# [The problem]
Having located "The width and height of the screenshot is (350, 336)." in the records below, repeat exactly the line it is on and all subsequent lines, ending with the last.

*** Opening Information given ***

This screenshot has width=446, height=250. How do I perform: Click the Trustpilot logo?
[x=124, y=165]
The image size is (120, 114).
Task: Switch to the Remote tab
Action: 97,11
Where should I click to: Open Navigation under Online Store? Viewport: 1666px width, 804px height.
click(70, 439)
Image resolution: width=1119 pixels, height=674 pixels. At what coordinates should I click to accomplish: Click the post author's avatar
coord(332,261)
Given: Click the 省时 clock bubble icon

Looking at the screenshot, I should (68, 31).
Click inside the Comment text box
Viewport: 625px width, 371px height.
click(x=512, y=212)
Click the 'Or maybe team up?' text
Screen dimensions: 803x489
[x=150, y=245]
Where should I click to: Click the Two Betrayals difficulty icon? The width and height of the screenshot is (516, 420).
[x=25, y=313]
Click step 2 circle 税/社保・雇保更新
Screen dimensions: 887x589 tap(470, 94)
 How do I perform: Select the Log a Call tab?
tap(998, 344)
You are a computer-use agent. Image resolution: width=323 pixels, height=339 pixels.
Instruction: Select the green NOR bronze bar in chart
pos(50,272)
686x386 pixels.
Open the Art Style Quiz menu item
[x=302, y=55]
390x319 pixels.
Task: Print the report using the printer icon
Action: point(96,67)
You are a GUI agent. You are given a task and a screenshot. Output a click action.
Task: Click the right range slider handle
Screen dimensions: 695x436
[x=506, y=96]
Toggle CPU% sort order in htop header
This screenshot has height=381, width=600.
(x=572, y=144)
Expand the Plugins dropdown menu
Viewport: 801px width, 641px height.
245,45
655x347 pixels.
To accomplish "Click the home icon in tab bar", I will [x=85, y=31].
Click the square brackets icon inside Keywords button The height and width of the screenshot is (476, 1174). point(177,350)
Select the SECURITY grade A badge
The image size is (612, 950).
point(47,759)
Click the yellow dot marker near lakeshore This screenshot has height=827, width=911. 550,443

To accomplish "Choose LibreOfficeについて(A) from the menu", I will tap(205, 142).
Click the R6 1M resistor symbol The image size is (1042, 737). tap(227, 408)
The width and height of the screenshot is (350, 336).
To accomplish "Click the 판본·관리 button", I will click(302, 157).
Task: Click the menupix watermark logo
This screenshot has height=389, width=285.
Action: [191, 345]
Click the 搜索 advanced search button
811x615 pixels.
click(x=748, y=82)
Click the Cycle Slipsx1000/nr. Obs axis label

*** Closing Information given ***

# [Written response]
The width and height of the screenshot is (350, 336).
To accomplish "Click the 판본·관리 button", I will click(302, 157).
Task: Click the menupix watermark logo
This screenshot has height=389, width=285.
Action: [191, 345]
Click the 搜索 advanced search button
811x615 pixels.
click(x=748, y=82)
Click the Cycle Slipsx1000/nr. Obs axis label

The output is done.